Saturday, August 9, 2008

84: Leaves of Grass


I'm really loving the blue-grays, the hints of green, and the woody browns of this place. So much so that I put together a set I'm simply calling The Lake--images to give you a sense of the peacefulness of here. I told my father that he should take his half of the house inheritance and instead of considering selling out to his brother, he ought to will it to me, so I can turn this place into an artist's retreat. Photographers, painters, writers. We could build a studio across the street at the edge of the woods, add a kiln, maybe a printing press.

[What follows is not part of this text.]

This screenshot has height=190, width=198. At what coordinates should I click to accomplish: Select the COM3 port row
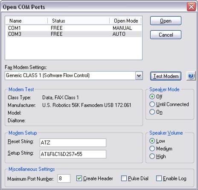click(74, 34)
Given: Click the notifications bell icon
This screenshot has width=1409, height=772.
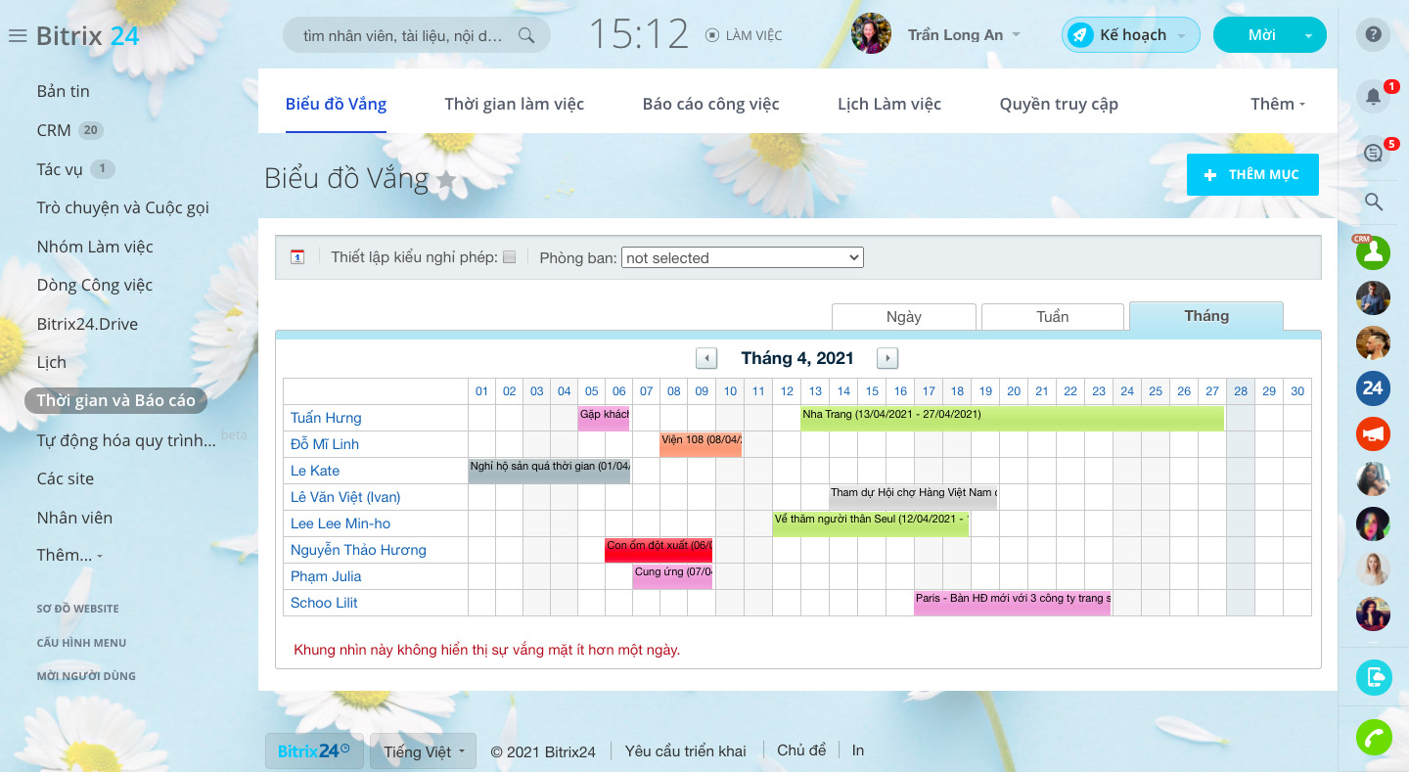Looking at the screenshot, I should (x=1373, y=96).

My thoughts have turned to Walt Whitman. Not out of that celebration of self and environment, but out of necessity, though I do love turning over his words at this moment, in this place (with this grandmother who is so insistent that I vote, one who had been hopeful for Hilary, and has sent money to Al Franken).

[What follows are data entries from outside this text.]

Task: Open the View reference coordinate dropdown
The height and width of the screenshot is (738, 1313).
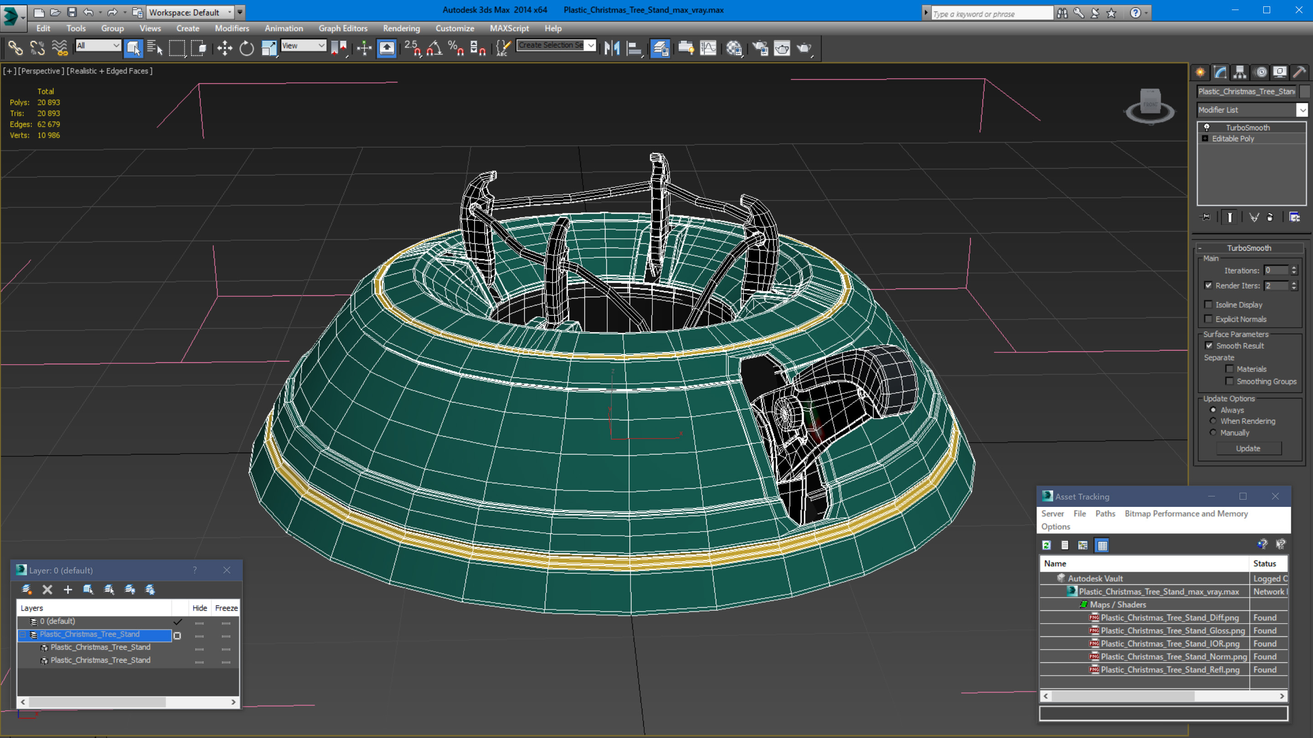Action: 321,45
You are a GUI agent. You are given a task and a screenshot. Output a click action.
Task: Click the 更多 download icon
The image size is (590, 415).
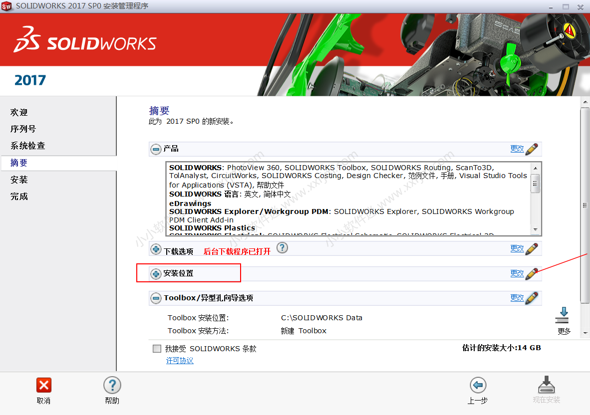pyautogui.click(x=564, y=316)
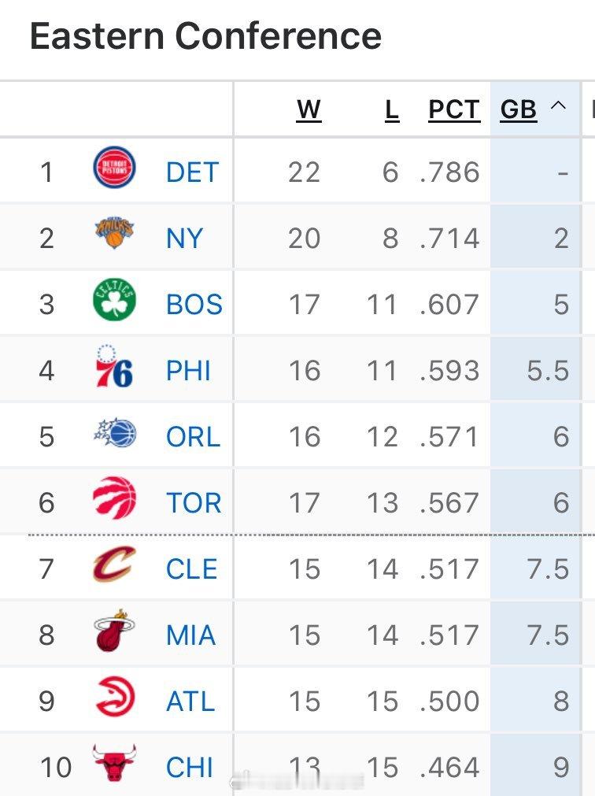Open the BOS team link
This screenshot has width=595, height=796.
pos(194,305)
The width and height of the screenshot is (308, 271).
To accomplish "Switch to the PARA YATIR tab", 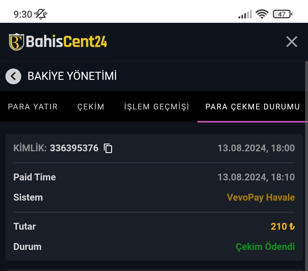I will tap(33, 107).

The Weismann Art Museum, a part of the university campus, is involved in Minneapolis' Un-Convention, and on September 4th, there will be a one hour reading of selections from Leaves of Grass. We are to pick a five to ten minute section to read, and at the end, we'll do a choral reading as well.

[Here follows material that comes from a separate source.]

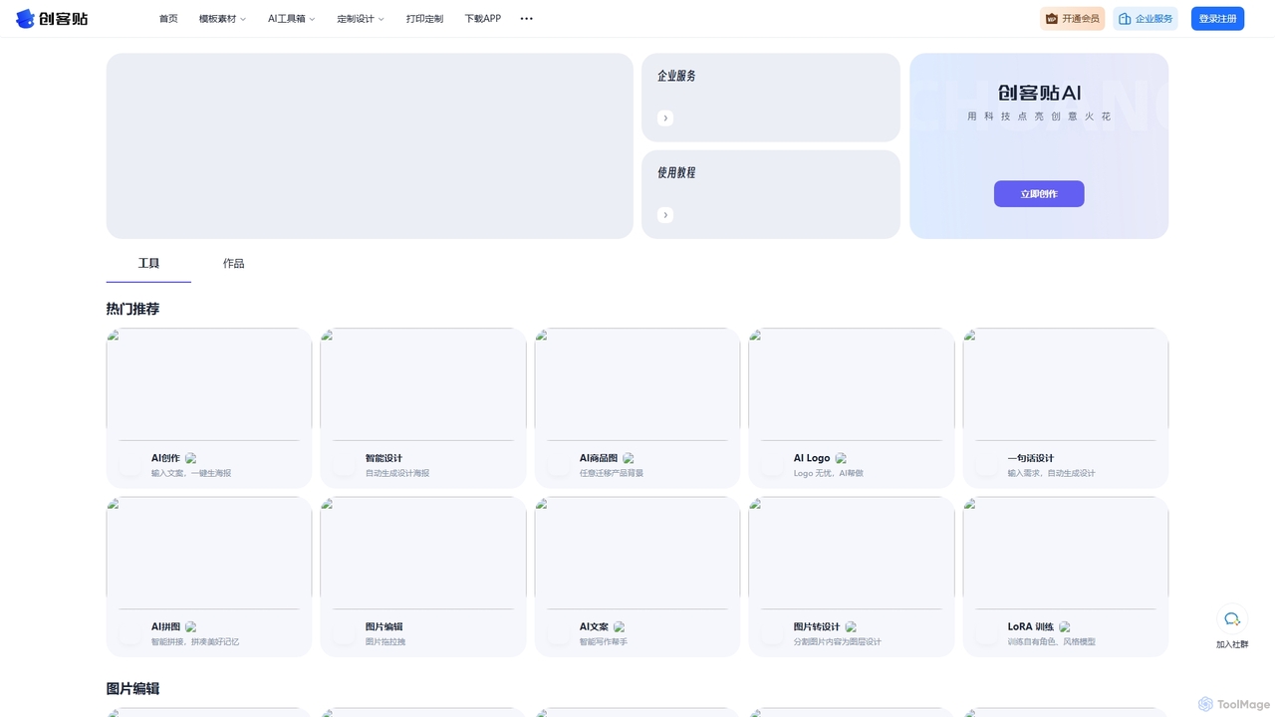Click the crown icon on 开通会员
Screen dimensions: 1275x717
coord(1052,19)
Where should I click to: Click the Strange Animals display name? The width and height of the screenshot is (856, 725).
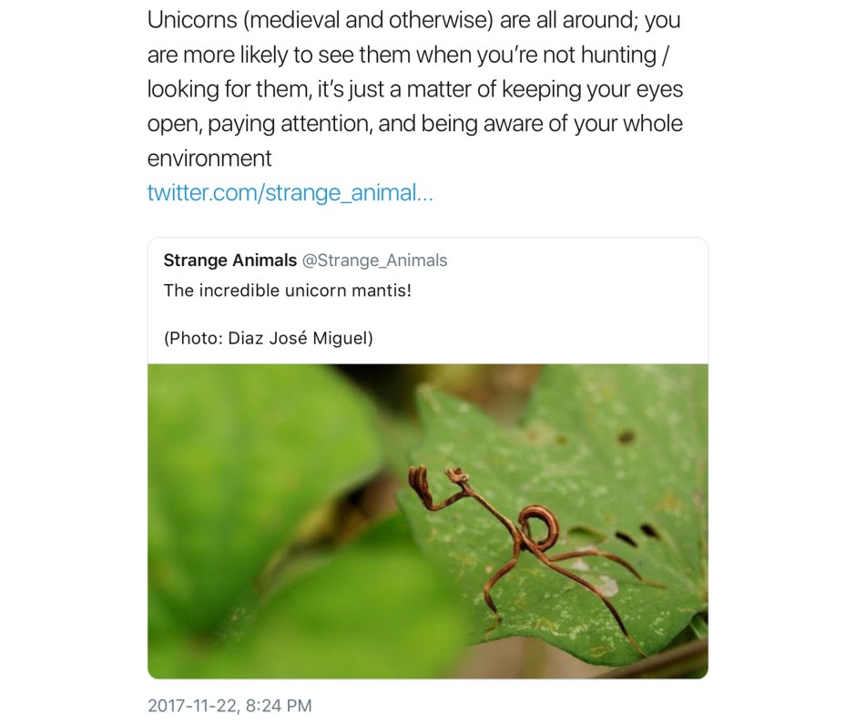tap(229, 260)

My father suggested section thirty one:

I believe a leaf of grass is no less than the journey-work of the stars, 660
And the pismire is equally perfect, and a grain of sand, and the egg of the wren,
And the tree-toad is a chef-d’oeuvre for the highest,
And the running blackberry would adorn the parlors of heaven,
And the narrowest hinge in my hand puts to scorn all machinery,
And the cow crunching with depress’d head surpasses any statue, 665
And a mouse is miracle enough to stagger sextillions of infidels,
And I could come every afternoon of my life to look at the farmer’s girl boiling her iron tea-kettle and baking shortcake.

I find I incorporate gneiss, coal, long-threaded moss, fruits, grains, esculent roots,
And am stucco’d with quadrupeds and birds all over,
And have distanced what is behind me for good reasons, 670
And call anything close again, when I desire it.

In vain the speeding or shyness;
In vain the plutonic rocks send their old heat against my approach;
In vain the mastodon retreats beneath its own powder’d bones;
In vain objects stand leagues off, and assume manifold shapes; 675
In vain the ocean settling in hollows, and the great monsters lying low;
In vain the buzzard houses herself with the sky;
In vain the snake slides through the creepers and logs;
In vain the elk takes to the inner passes of the woods;
In vain the razor-bill’d auk sails far north to Labrador; 680
I follow quickly, I ascend to the nest in the fissure of the cliff.